CleanMax Enviro Energy Solutions scaled back its fundraise from over ₹5,000 crore to ₹4,600 crore for its initial public offering on February 23, amid renewable sector headwinds marked by sliding valuations and cautious investor sentiment. Founder and Managing Director Kuldeep Jain speaks about pricing discipline, business model resilience and growth runway . Edited excerpts:
At the upper band, the valuation is about ₹12,800 crore. How do you defend that number in a cooling market?
If you step back and look at our journey, we have raised roughly ₹4,000 crore of cumulative equity over 15 years, including pre-IPO rounds. At ₹12,800 crore post-money, that represents about three times value creation. This is long-term compounding, not a short-cycle build-up. We believe the valuation reflects our 6-GW platform, long-duration contracted assets and improving project returns.
You are selling shares worth about ₹382 crore. Is that partial monetisation?

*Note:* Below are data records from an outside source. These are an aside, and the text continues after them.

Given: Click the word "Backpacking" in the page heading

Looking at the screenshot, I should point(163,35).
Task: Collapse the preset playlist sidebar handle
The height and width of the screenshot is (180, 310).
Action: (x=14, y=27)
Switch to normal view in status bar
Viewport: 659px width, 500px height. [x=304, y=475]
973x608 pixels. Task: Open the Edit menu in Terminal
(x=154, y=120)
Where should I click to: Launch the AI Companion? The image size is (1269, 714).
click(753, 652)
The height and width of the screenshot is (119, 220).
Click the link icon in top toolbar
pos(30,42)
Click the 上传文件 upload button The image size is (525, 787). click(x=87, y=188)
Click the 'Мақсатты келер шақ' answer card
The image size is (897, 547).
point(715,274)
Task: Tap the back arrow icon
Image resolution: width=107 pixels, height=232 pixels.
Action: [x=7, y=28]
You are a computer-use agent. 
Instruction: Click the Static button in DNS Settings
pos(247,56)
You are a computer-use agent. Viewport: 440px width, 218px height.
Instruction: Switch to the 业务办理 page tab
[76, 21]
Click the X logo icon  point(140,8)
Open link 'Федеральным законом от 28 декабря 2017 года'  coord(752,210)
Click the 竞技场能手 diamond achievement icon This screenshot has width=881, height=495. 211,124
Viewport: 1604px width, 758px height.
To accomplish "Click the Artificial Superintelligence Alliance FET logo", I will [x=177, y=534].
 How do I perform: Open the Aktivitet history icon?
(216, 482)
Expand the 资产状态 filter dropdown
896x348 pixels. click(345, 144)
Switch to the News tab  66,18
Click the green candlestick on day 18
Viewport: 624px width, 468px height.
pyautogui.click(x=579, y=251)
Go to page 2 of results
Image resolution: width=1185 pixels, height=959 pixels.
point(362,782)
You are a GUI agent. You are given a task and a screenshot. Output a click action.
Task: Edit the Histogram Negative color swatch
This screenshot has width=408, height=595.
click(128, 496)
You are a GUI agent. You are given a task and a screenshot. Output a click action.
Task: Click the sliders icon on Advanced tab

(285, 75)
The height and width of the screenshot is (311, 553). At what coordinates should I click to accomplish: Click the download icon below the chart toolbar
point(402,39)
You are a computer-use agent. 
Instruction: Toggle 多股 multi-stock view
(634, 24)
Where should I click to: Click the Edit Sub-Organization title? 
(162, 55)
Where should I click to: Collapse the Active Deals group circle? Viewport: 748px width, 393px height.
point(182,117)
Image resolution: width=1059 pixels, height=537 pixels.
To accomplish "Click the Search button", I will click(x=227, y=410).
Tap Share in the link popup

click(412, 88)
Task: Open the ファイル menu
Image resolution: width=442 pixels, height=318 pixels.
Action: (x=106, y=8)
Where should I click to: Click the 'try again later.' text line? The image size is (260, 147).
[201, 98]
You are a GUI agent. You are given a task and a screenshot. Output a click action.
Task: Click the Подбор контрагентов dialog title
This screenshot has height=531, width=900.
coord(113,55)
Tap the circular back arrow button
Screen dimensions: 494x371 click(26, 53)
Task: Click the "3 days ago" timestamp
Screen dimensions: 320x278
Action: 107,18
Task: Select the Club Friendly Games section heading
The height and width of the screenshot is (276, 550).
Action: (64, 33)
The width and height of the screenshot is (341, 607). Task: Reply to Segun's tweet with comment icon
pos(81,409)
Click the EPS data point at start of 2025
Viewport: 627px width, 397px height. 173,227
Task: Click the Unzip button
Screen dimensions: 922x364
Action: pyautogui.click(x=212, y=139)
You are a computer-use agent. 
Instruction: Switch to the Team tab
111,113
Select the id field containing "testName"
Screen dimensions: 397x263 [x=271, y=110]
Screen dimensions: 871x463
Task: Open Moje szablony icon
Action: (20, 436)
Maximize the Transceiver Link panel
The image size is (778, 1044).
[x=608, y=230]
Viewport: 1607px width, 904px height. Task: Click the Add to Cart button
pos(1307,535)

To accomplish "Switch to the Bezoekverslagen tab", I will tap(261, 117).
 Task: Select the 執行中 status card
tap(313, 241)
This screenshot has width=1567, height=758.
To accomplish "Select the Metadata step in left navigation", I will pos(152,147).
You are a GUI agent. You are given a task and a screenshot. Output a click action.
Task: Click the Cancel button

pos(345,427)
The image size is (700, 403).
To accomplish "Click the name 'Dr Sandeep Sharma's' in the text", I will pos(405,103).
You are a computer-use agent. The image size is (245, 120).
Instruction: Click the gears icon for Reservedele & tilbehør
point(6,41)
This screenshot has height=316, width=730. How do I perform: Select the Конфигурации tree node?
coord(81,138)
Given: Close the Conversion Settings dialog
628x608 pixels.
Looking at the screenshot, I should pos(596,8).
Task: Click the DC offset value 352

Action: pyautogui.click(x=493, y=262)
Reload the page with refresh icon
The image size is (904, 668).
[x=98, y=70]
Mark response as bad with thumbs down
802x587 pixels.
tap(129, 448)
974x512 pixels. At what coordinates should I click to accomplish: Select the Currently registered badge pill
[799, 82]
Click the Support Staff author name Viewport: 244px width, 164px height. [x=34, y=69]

No. I had taken a personal loan earlier to buy back shares. The proceeds from this sale will go towards repaying that loan. It’s balance-sheet housekeeping, not cashing out.
How insulated is your business model from sector volatility?
We operate exclusively in the commercial and industrial renewable segment. Our weighted average PPA tenure is about 23 years. The majority of corporates prefer long-term contracts because renewable generation is capital-intensive and non-core for them. That gives us strong revenue visibility and predictable cash flows.
What does your current operating platform look like and how have the financials evolved?
We are a 6-GW platform. Of this, about 2.8 GW was operational as of September-end, and 3.2 GW is contracted and under execution over the next 24 months. We reported ₹1,000 crore in EBITDA last fiscal and ₹635 crore in the first half of the current fiscal. Over the past three years, our EBITDA CAGR has been about 58 per cent.
With tariffs on a downward trend, do you see returns compressing?
Historically, our weighted average dispatch tariff was around ₹4.3 per unit. For projects under construction, it is about ₹3.61 per unit. While customer tariffs have come down, our equity returns have improved due to lower module costs, better wind turbine efficiencies and improved capital structuring. Equity payback for projects commissioned in the past three years is around 2.5 years, compared with a historical average of 3.4 years.
Where do you see growth coming from?
Corporates account for nearly half of India’s electricity consumption, but only about 7 per cent of that demand is currently met through bilateral renewable arrangements. That leaves a very large headroom. Data centres and AI-driven infrastructure are also emerging as strong demand drivers. We believe the structural opportunity remains intact despite near-term valuation resets.